Baghdad: Iraqi lawmakers approved Prime Minister Haider Al Abadi’s nominees for the remaining posts in his government Saturday, including the critical posts of defence and interior ministers amid the fight against Daesh.

Control over the two powerful security ministries has long been a source of tension among Iraq’s feuding political factions.

The US and other countries have been pushing for a more representative government that can reach out to Sunnis, who felt marginalised by former Iraqi Prime Minister Nouri Al Maliki.

Sunni discontent is widely seen as having fuelled Daesh’s dramatic advances in Iraq since June.

On Saturday, lawmakers approved Mohammad Salem Al Ghabban, a Shiite lawmaker with Al Abadi’s State of Law political bloc, as Iraq’s new minister of interior. Khaled Al Obeidi, a Sunni lawmaker from the besieged city of Mosul, was selected for the post of defence minister.

Hoshyar Zebari, a Kurdish politician and Iraq’s long-serving foreign minister, was named minister of finance, having previously been voted in as deputy prime minister.

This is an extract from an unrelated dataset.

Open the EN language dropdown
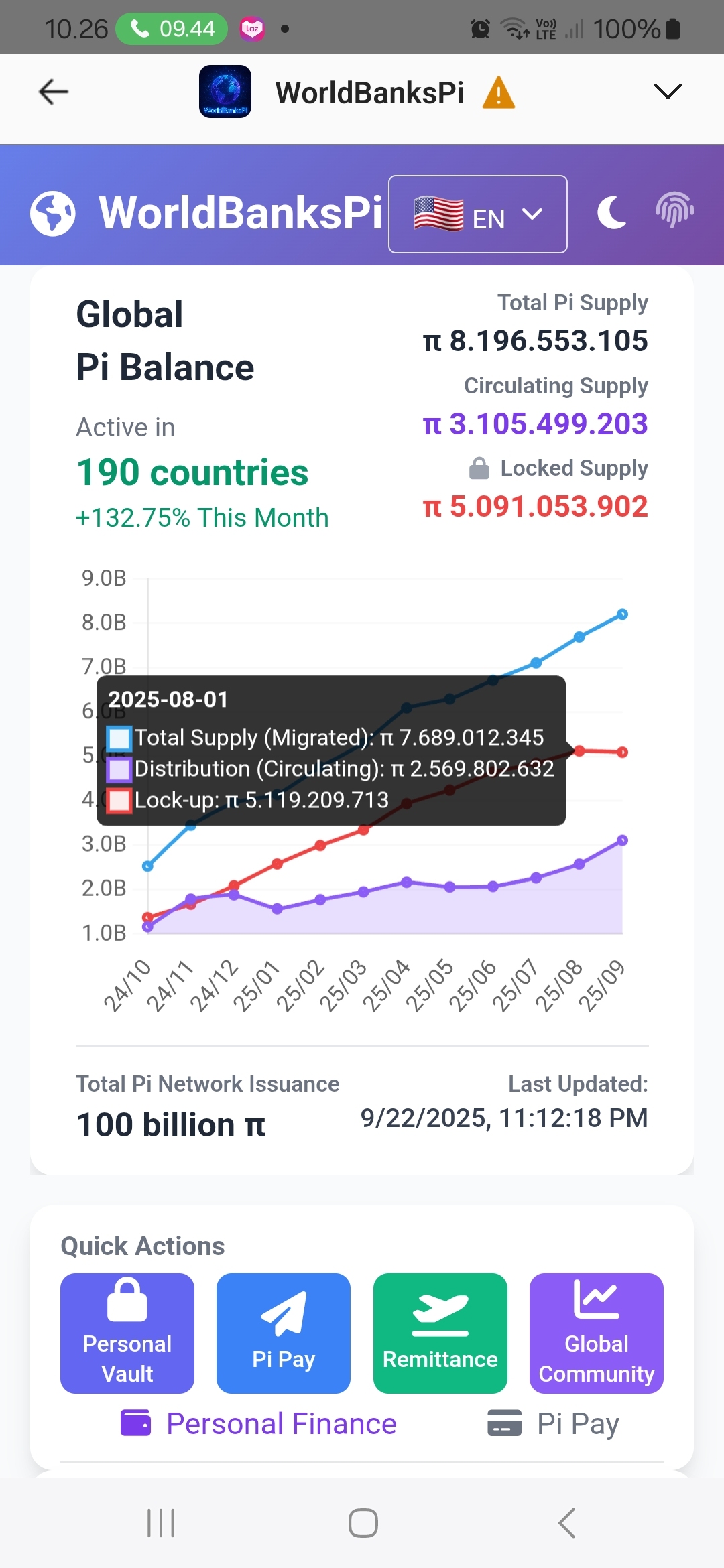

Lawmakers approved most of Al Abadi’s Cabinet on September 8 and officially voted him in as prime minister, bringing a formal end to Al Maliki’s eight-year rule, but Al Abadi requested a delay in naming defence and interior ministers because lawmakers had not agreed on his proposed candidates.

On September 16, Al Abadi put forward Sunni lawmaker Jaber Al Jabberi as his candidate for defence minister and Shiite lawmaker Riyad Ghareeb as his pick for interior minister, but both were rejected by parliament.

Al Maliki held both the defence and interior minister posts himself after his re-election in 2010 because lawmakers could not reach an agreement on them. That fuelled concerns that he was monopolizing power.

Other posts named Saturday included the role of minister of tourism, given to Shiite lawmaker Adel Fahd Al Shirshab, and the head of the women’s ministry was named as Kurdish lawmaker Bayan Nouri.